Given task | Rewrite every one of the records below with "Chip space" changed to "Shared files" and nothing else altered, leaving out the pictures.

Records to process |
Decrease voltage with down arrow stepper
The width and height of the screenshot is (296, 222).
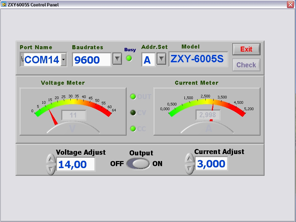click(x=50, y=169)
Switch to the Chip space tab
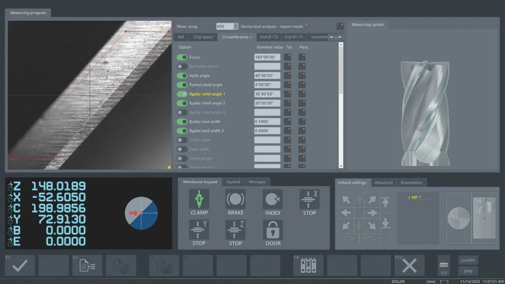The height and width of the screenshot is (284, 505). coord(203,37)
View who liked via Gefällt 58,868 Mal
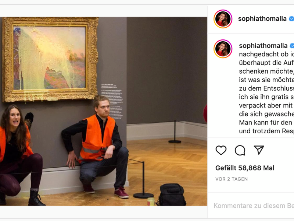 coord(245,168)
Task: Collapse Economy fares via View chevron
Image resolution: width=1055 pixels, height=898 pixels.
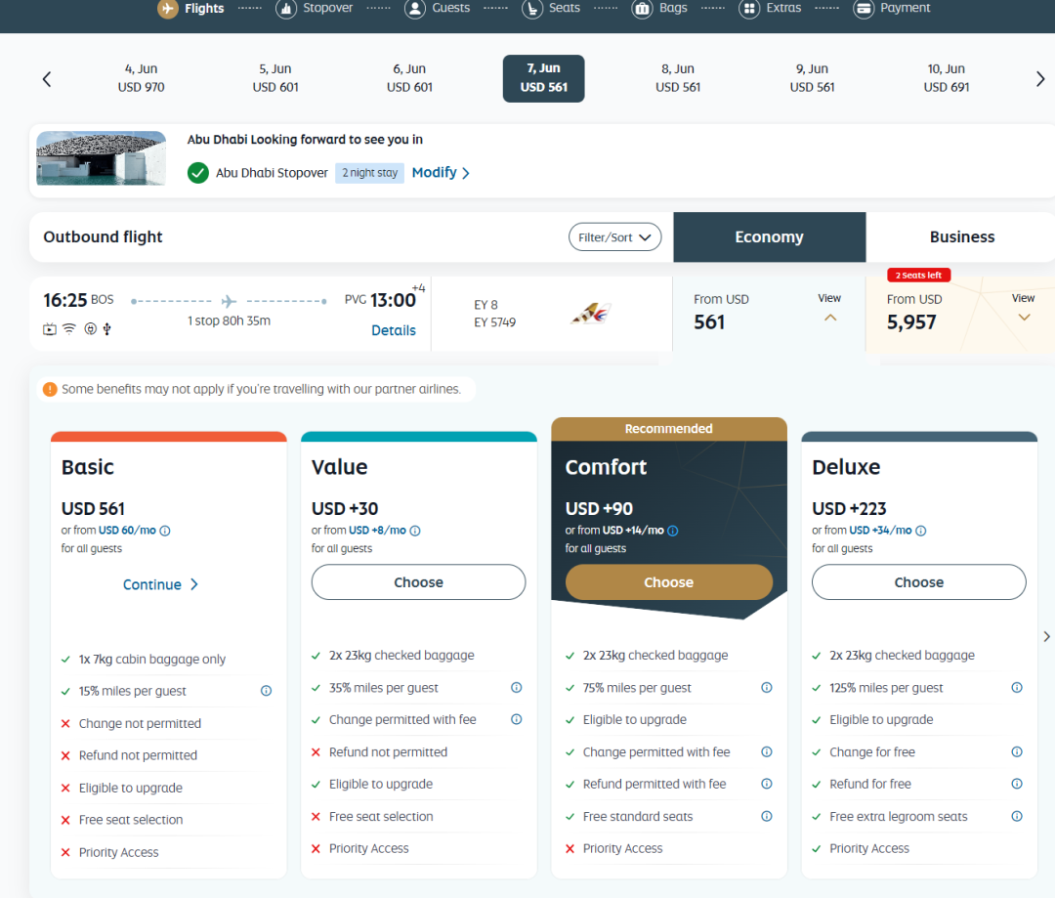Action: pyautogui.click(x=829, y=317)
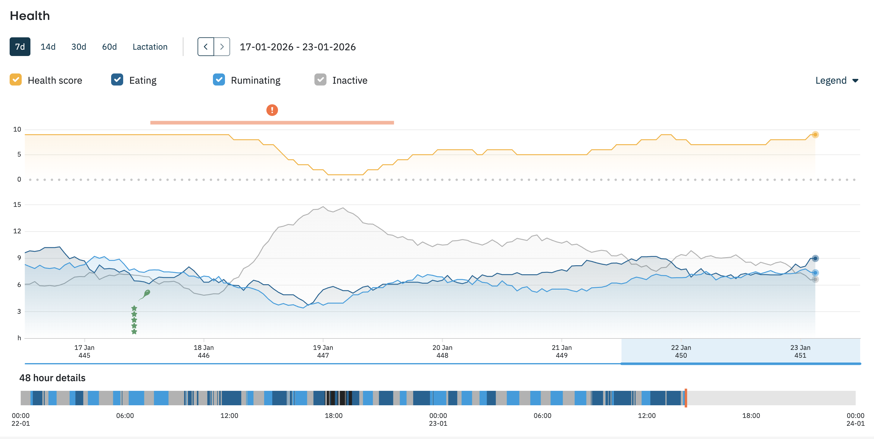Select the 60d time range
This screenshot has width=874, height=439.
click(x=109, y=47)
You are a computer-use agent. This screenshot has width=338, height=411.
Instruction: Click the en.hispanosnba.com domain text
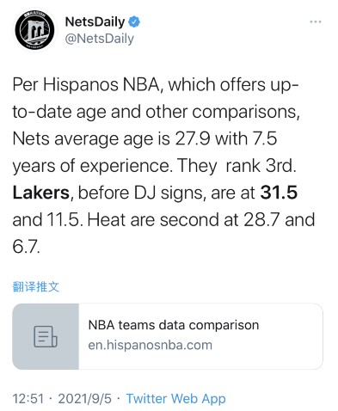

Solved exercise |
Decrease voltage with down arrow stepper
The width and height of the screenshot is (296, 222).
click(x=50, y=169)
Switch to the Shared files tab
The height and width of the screenshot is (284, 505). coord(203,37)
View who liked via Gefällt 58,868 Mal
 coord(245,168)
Task: Collapse Economy fares via View chevron
Image resolution: width=1055 pixels, height=898 pixels.
Action: pyautogui.click(x=829, y=317)
Select the 60d time range
This screenshot has width=874, height=439.
click(x=109, y=47)
You are a computer-use agent. This screenshot has width=338, height=411.
Instruction: Click the en.hispanosnba.com domain text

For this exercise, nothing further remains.